- Um pastor e a igreja em Joinville foram condenados a pagar R$ 5 mil de indenização a um fiel por expor informações pessoais durante um culto.
- Segundo o processo, o líder revelou publicamente que o homem já havia sido preso e isso ocorreu durante a celebração, ganhando repercussão nas redes sociais.
- A divulgação ocorreu sem consentimento e ampliou o alcance da violação à privacidade.
- O juiz afirmou que a conduta ultrapassou os limites da liberdade religiosa e da expressão, violando a honra e a intimidade da vítima.
- Os nomes dos envolvidos não foram divulgados no processo.
Um pastor e a igreja onde atua foram condenados pela Justiça a pagar R$ 5 mil de indenização a um fiel, por expor dados pessoais durante um culto em Joinville, no Norte de Santa Catarina. A decisão aponta que a informação foi revelada publicamente durante a celebração e, posteriormente, divulgada nas redes sociais, ampliando o alcance da exposição.
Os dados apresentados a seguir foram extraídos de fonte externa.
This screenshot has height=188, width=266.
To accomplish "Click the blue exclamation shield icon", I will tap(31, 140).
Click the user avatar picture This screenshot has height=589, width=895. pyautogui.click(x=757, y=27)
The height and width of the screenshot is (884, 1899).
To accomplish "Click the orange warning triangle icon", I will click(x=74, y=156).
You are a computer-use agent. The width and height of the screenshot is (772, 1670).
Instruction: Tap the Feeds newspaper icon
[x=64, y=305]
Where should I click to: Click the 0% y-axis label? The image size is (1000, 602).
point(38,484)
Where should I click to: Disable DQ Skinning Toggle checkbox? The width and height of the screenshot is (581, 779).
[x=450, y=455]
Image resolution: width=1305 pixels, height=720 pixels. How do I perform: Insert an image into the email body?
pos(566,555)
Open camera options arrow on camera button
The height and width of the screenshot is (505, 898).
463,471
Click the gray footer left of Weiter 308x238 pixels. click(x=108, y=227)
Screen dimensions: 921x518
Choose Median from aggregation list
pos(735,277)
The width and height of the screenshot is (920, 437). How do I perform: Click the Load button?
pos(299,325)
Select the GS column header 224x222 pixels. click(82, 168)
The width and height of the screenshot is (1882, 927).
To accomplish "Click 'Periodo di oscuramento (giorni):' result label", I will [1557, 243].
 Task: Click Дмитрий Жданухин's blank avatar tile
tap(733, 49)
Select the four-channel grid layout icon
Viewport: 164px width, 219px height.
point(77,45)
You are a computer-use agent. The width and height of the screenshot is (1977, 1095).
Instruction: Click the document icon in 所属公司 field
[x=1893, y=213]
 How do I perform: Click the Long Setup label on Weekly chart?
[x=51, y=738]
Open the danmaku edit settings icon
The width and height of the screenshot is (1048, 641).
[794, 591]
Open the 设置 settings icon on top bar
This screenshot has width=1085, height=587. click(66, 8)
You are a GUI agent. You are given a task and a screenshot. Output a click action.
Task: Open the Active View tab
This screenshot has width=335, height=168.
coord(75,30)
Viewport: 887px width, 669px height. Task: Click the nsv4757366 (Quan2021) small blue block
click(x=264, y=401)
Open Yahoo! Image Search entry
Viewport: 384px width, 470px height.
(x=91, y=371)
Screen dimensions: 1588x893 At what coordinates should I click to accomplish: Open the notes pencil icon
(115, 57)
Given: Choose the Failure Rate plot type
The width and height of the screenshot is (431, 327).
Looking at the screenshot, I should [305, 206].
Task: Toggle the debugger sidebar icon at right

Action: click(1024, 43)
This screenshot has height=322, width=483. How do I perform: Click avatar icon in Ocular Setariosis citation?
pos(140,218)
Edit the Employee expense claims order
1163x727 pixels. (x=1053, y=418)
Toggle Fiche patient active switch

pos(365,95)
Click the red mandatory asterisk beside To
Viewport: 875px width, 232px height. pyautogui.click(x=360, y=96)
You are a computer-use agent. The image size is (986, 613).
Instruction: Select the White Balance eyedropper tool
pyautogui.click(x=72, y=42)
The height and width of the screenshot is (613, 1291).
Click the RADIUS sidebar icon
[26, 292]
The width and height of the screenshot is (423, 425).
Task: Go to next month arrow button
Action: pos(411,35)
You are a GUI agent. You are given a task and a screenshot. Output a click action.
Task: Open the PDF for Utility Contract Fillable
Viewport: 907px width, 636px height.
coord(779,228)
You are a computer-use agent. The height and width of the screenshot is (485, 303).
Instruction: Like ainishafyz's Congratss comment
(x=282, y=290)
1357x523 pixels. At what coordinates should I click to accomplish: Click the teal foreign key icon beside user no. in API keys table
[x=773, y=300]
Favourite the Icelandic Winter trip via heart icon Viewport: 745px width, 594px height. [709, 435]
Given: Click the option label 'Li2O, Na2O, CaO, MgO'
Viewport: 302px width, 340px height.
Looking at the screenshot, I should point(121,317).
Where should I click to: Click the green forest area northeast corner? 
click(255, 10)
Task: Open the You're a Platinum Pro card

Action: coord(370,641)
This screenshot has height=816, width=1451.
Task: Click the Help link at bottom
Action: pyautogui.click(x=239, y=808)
Conforme o processo, o líder religioso mencionou em contexto de confissão que o fiel já havia sido preso anteriormente, sem autorização para divulgação. O episódio ocorreu em fevereiro de 2025, e a sentença foi publicada pelo Judiciário na quinta-feira, sem revelar os nomes das partes ou da igreja.
Na decisão, o juiz considerou que a conduta ultrapassou os limites da liberdade religiosa e da expressão, configurando violação da honra e da intimidade do fiel. Embora a Constituição garanta liberdade de crença e pensamento, esses direitos não são absolutos diante da vida privada de terceiros.
A Justiça definiu que houve invasão da esfera íntima do requerente e condenou pastor e igreja ao pagamento de danos morais. O valor fixado foi de R$ 5 mil, a título de indenização pelos prejuízos causados.